Setting the Line Height of a NSTextView

NSTextView (and UITextView for that matter) have a defaultParagraphStyle attribute where you can set the text’s line height. That works swell – if you display text statically. Once the user can enter something, you can run into trouble:

Update 2017-07: I posted a better version without paragraph style attributes that hooks into the NSLayoutManager delegate callbacks for a more consistent and speedy experience!

  • If the user adds text in the middle of an already laid-out line of text, the paragraph style is retained.
  • If the user writes at the beginning of the line, the line height info gets lost.
GIF of the process
This is what happens when you type at the beginning of a line

It’s your usual RTF nightmare. I know this behavior from rich text editors; and I developed my own way to make sense of it in the process.
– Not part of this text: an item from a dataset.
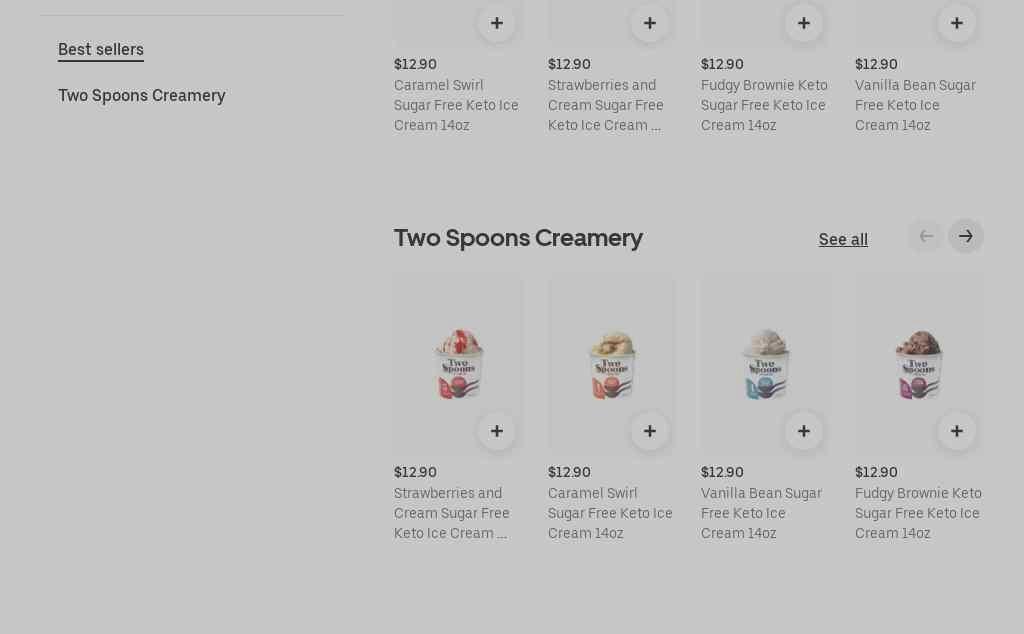Image resolution: width=1024 pixels, height=634 pixels.
Task: Add Strawberries and Cream to cart in Two Spoons Creamery section
Action: click(496, 431)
It might not be what is really going on, but it’s a good heuristic: it’s just like the opposite of making a word bold, placing your cursor after that word, type, and get more bold text. There, the “bold text” information is carried on. The cursor inherits this info from the character left to it. But if you start at the beginning of a line, your cursor will not inherit what comes afterward. And since there is nothing before its position, it starts with empty info, and thus empty line height settings. Since the whole paragraph is affected by this, the latest change wins. Beginning to type at the beginning of a paragraph with empty paragraph settings removes them from what comes afterwards.

So this might not be The Truth, but it helps me deal with shitty software. I don’t want to write shitty software, though, so I look for ways out of this. I don’t intend the user to change paragraph settings; I want the text view to have a certain look and feel no matter what gets pasted or typed in it.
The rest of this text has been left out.